Today, Ubisoft revealed a trailer lavishly showing off its variety of weapons in their upcoming shooter, Far Cry 4. It shows an impressive array of sizzling auto rifles, punchy explosives, cringe-worthy crossbows, and weaponized wildlife. It certainly looks to be the follow up we both wanted and expected to Far Cry 3. Also in the video, we’re introduced to who is presumed to be your go-to weapons dealer, an assumed African native that’s seems to be infatuated with firearms. This, I can see, can cause some stirs.

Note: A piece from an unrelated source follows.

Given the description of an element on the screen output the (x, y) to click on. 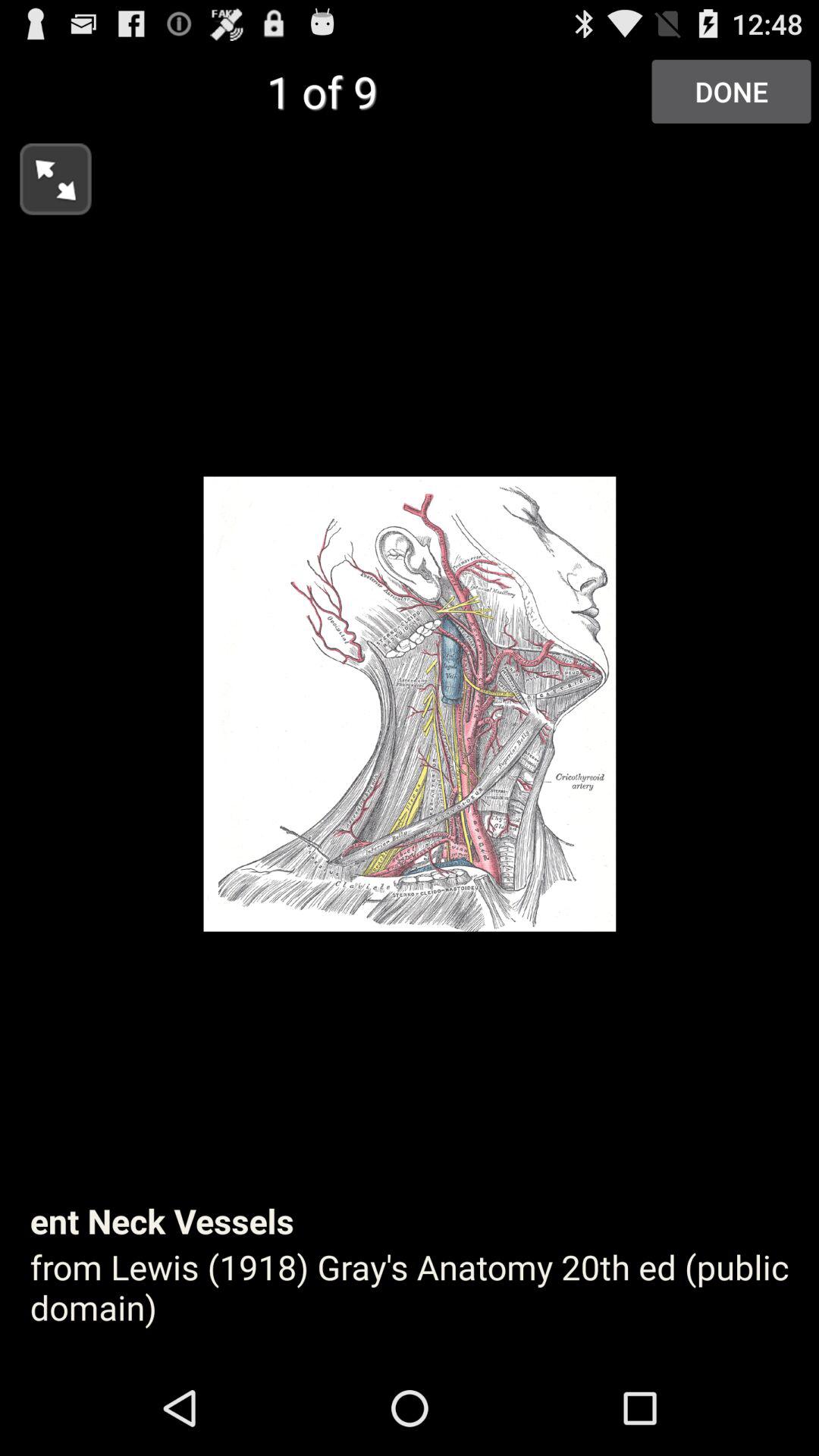
select the done (731, 91)
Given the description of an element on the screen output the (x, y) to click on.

Far Cry 3’s criticisms entered around the upswing of the advocacy of social representation, calling for more gender, racial, and sexual orientation diversity. The game’s vacationing-gone-wrong narrative was, if nothing else, sophomoric in its execution and grandiose in its vision, thus creating some unsettling interpretations of the depiction of our protagonist’s interactions with the island’s natives. That stench lingered for quite some time. And while ignored, a simple cover art for its sequel, Far Cry 4, was enough to re-ignite the uproar, offering a platform for new accusations of colonial racism. While I very much understood where this was coming from, I attempted to rationalize the debate by looking at the game’s – then – rumored lead character, the depiction of Pagan Min, and the creative minds behind Far Cry 4.
The flames have largely been doused, with the background of Pagan Min revealed, and the intentions of the script writers themselves. However after today, we may see this discussion again.

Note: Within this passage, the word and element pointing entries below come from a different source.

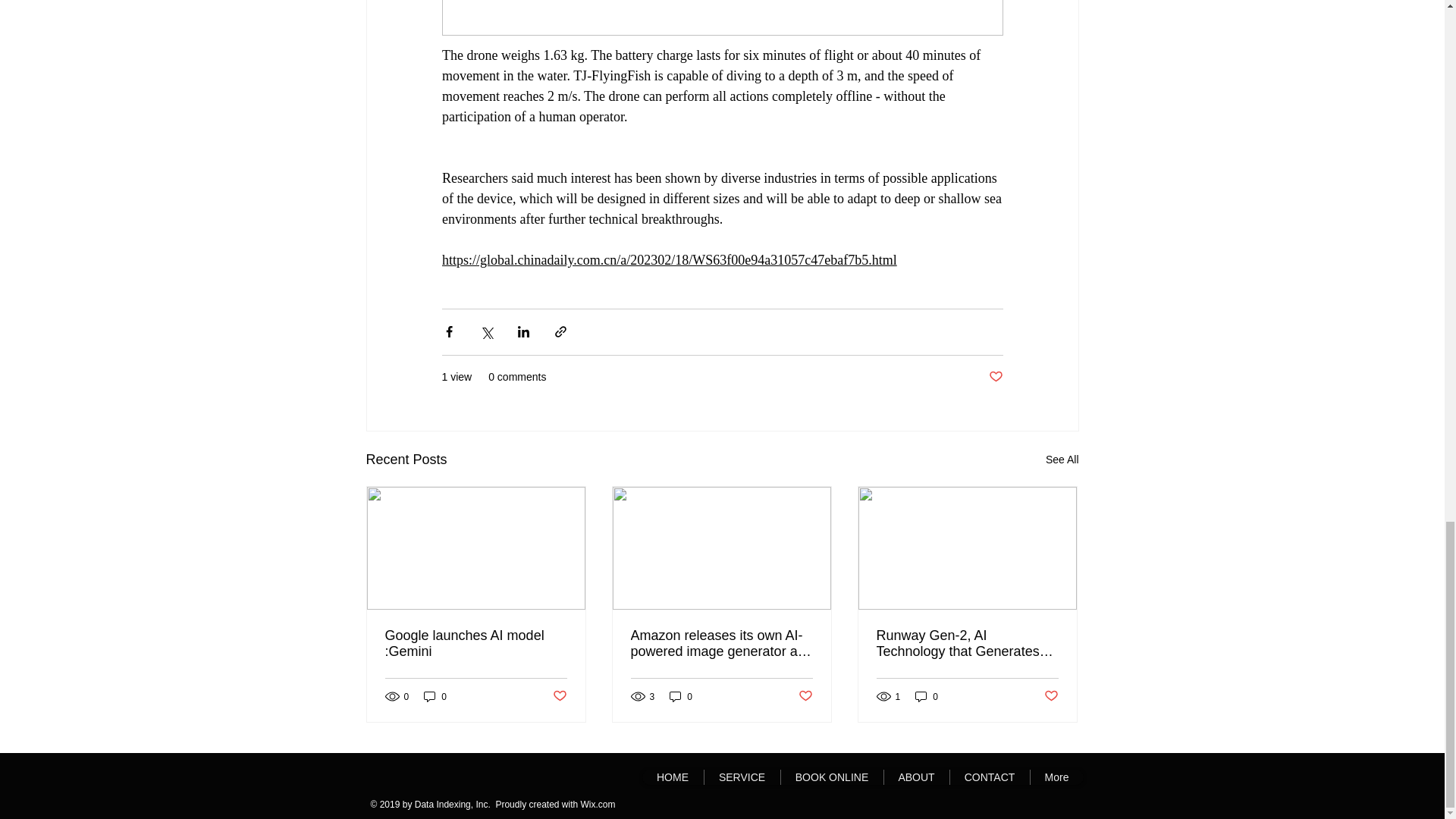
Post not marked as liked (558, 696)
Runway Gen-2, AI Technology that Generates Video from Images (967, 644)
Post not marked as liked (804, 696)
Google launches AI model :Gemini (476, 644)
0 (435, 696)
SERVICE (741, 776)
See All (1061, 459)
0 (681, 696)
The drone (468, 55)
Post not marked as liked (1050, 696)
0 (926, 696)
Post not marked as liked (995, 376)
BOOK ONLINE (830, 776)
HOME (672, 776)
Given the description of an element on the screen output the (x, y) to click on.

The terms “race” and “Far Cry” are well acquainted, and not in a good way unfortunately. Because of this, I couldn’t help but pay more attention to the weapons’ dealer’s accent than I did to the gameplay footage itself. This could be easily justified as an expected circumstance of being set in the Himalayan region, not too far from Africa.
“But what about a Black guy selling you guns?”
Yes. That certainly could generate suspicion as well, since Black characters in video games, from FF VII’s Barret to FF XIII’s Sazh (and almost everything in between), have often been associated with guns. The illustration reinforces the stereotype that is heavily influenced by America’s gang culture, and draws the assumption that Blacks are predisposed to violence; particularly gun violence. Here, we very well see a Black man who is enjoying the business of arms dealing.
By and large, it’s a simple 2-and-a-half minute video, whose purpose is to solely show off the ballistic action that emerges from Far Cry 4’s many, many guns. And regardless where you stand, it looks like a hell of a lot of fun.
But for some, this video game be a sliver of foreshadowing, an irritant for the sore spot that is Far Cry’s controversial past. However as I’ve emphasized before, hold your convictions until November 18th.